This year's GOP move to embrace the sequester was hatched at a recent strategy retreat for House Republicans in Williamsburg, Va. Much of the retreat was devoted to coming up with a way to solve a more urgent issue: finding a way to get the tea party-infused House to again increase the debt limit and prevent an economically devastating, first-ever default on U.S. obligations. The party agreed on a strategy to punt the debt dilemma until May or later and instead use the sequester as leverage in the budget debate.
A senior House GOP aide, who spoke on condition of anonymity to discuss party strategy, said some Republicans see the sequester as their best opportunity to achieve spending cuts. That strategy, however, is rife with potential to split open the Republican Party and pits the defense hawks against the tea party.
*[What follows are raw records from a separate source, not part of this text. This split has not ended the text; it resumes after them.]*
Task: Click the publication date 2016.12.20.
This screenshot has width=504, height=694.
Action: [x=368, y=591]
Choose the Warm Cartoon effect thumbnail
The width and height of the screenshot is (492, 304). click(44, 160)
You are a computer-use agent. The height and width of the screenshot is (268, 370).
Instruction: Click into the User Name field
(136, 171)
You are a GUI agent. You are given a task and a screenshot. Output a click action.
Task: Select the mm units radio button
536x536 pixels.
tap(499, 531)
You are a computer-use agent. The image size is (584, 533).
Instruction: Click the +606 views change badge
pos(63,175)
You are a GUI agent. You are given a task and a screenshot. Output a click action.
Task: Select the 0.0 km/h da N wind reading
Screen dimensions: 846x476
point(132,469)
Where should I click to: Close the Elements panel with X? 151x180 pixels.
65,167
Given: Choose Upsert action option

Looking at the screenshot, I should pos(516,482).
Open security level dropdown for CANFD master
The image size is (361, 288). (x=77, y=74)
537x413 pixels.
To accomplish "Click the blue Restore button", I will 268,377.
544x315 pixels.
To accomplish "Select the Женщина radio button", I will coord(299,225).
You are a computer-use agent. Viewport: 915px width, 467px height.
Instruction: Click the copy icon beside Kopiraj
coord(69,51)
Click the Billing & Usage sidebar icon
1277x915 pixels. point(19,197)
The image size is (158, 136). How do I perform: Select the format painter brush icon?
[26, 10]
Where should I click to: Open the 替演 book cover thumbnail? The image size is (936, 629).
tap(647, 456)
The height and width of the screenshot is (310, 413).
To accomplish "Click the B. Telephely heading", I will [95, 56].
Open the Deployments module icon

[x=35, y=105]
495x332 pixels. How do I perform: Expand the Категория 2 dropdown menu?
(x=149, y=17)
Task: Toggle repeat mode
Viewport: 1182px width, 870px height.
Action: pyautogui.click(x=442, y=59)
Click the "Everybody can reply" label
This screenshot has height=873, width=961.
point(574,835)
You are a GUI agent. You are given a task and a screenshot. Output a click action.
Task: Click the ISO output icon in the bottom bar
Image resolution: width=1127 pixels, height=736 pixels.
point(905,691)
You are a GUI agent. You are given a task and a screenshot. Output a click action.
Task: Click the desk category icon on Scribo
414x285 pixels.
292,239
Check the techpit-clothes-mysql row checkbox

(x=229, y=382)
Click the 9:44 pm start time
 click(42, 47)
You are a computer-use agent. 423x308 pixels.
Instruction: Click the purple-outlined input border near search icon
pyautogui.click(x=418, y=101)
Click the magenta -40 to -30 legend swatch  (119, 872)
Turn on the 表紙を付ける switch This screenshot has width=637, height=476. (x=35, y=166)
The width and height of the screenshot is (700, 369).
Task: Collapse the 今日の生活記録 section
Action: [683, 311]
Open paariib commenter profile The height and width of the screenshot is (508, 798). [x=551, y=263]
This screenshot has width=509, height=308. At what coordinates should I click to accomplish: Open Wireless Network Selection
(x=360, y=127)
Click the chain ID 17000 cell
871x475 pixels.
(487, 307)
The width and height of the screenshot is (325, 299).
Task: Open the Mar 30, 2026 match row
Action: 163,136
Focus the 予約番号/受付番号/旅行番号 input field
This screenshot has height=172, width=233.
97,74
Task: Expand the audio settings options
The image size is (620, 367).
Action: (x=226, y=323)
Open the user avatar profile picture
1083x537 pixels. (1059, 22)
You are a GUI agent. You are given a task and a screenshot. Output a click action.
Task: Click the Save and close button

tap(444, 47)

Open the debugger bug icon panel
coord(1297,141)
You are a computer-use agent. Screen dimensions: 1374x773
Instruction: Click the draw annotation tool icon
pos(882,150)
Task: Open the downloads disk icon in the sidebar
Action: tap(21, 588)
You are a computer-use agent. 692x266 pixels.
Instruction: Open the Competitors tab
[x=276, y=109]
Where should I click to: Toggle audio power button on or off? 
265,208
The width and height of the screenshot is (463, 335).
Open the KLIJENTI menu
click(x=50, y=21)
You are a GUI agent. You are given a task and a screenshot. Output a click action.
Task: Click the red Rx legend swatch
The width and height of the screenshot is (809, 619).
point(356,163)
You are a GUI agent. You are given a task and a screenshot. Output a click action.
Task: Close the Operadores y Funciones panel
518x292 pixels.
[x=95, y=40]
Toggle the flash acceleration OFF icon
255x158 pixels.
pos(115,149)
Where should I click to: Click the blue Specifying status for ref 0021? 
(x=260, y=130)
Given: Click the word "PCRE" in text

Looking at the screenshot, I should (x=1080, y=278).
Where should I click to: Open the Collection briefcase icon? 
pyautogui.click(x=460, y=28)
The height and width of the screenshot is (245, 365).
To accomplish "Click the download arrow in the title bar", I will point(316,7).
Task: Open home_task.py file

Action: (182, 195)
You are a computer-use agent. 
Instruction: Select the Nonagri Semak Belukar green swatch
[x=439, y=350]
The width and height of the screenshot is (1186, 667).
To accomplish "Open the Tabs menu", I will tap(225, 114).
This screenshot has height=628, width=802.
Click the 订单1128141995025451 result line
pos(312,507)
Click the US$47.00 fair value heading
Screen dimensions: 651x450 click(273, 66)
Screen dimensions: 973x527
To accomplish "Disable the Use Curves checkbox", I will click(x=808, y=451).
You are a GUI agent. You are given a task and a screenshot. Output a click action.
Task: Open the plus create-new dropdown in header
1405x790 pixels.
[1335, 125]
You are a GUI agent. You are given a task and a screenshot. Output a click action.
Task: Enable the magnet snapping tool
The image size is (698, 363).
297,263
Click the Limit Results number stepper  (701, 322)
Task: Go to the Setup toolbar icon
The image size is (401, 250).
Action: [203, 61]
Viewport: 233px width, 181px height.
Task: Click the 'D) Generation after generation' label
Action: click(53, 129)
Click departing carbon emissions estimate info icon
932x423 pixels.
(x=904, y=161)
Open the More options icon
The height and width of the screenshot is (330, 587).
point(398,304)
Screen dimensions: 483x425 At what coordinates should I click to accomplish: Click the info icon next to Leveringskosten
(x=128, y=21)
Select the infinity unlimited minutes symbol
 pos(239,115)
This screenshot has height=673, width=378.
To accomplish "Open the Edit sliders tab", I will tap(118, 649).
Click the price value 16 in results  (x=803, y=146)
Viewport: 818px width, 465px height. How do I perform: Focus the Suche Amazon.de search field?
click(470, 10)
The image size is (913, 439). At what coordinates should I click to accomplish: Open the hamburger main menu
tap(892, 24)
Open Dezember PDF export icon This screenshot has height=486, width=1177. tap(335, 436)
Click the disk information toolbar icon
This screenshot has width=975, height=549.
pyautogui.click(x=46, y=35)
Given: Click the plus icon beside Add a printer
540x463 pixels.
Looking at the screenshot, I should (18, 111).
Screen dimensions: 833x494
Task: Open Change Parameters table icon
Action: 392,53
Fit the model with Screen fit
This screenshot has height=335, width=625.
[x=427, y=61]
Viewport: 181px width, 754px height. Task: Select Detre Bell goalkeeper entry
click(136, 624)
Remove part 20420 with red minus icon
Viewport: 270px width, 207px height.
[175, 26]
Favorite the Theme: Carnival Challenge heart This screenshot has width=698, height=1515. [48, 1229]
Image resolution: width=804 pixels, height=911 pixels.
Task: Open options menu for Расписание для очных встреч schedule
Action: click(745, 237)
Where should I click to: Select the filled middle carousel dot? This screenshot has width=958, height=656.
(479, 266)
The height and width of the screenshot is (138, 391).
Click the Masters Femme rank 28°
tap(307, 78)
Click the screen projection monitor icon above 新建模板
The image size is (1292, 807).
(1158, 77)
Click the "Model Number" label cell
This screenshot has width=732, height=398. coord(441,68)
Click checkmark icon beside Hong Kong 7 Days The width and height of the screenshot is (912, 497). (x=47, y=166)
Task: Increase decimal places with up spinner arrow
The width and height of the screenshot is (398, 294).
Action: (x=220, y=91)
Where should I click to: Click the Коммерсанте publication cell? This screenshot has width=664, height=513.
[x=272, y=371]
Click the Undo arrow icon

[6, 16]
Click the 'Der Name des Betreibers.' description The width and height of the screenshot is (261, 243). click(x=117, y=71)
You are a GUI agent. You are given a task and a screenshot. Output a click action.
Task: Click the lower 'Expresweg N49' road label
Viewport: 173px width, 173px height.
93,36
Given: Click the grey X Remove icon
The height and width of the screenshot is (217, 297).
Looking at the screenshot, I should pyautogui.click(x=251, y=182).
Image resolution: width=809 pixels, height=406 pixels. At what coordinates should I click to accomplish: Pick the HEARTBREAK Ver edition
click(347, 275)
How people would actually react should the across-the-board cuts hit is anyone's guess. But it's not lost on anyone with institutional history that Republicans got creamed in a similar situation in 1995-96 when they sparked a partial government shutdown under the leadership of House Speaker Newt Gingrich, R-Ga.
On Tuesday, Senate Majority Harry Reid, D-Nev., said the warring parties should try to figure it all out, but he set up a clash with Republicans over using new taxes to fix the problem.
Reid said the sequester cuts should be replaced "in short increments" with spending cuts and revenues like repealing oil and gas subsidies, which were discussed in earlier negotiations.
"There are many low-hanging pieces of fruit out there that Republicans have said they agreed on previously," Reid said. There's a lot of things we can do out there, and we're going to make an effort to make sure that there is — sequestration is — involves revenue."